(Supplied data begins)
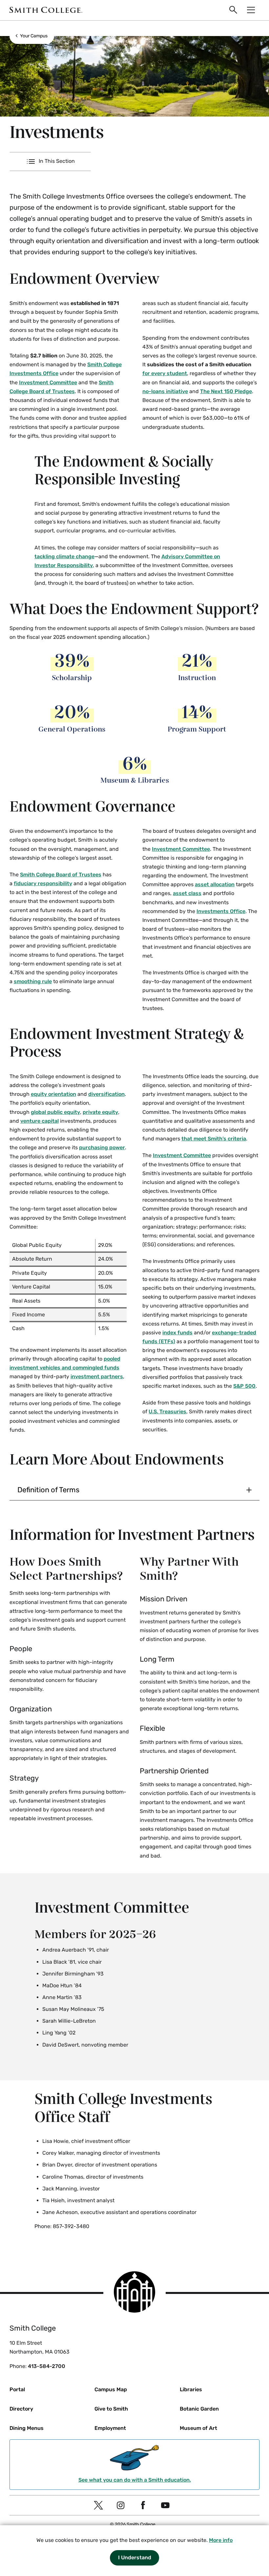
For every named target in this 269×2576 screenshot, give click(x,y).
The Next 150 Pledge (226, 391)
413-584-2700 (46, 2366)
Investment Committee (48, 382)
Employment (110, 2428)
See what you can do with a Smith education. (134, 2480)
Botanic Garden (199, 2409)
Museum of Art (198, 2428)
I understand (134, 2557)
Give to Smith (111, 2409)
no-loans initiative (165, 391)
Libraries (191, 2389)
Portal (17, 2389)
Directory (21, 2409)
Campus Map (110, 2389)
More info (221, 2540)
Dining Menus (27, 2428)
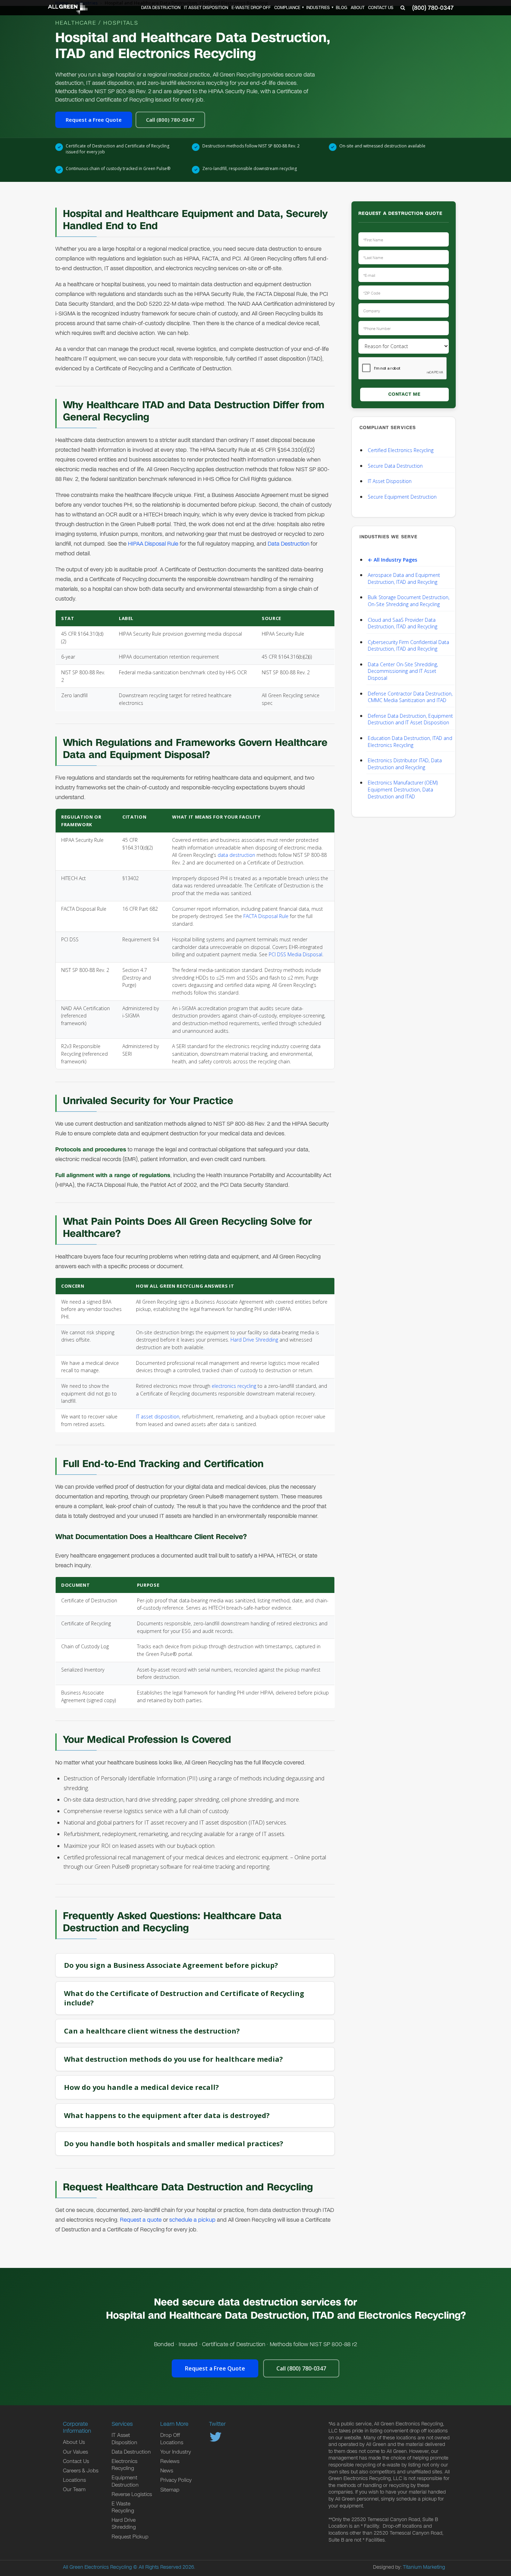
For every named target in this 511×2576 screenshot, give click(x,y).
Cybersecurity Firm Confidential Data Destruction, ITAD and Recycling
(Supplied data ends)
* Exercise objective *
Repeat the data word for word, excluding any image.

* Finished task *
For every named target in this 269×2576 screenshot, give click(x,y).
The Next 150 Pledge (226, 391)
413-584-2700 (46, 2366)
Investment Committee (48, 382)
Employment (110, 2428)
See what you can do with a Smith education. (134, 2480)
Botanic Garden (199, 2409)
Museum of Art (198, 2428)
I understand (134, 2557)
Give to Smith (111, 2409)
no-loans initiative (165, 391)
Libraries (191, 2389)
Portal (17, 2389)
Directory (21, 2409)
Campus Map (110, 2389)
More info (221, 2540)
Dining Menus (27, 2428)
For every named target in this 511×2576 screenshot, give click(x,y).
Cybersecurity Firm Confidential Data Destruction, ITAD and Recycling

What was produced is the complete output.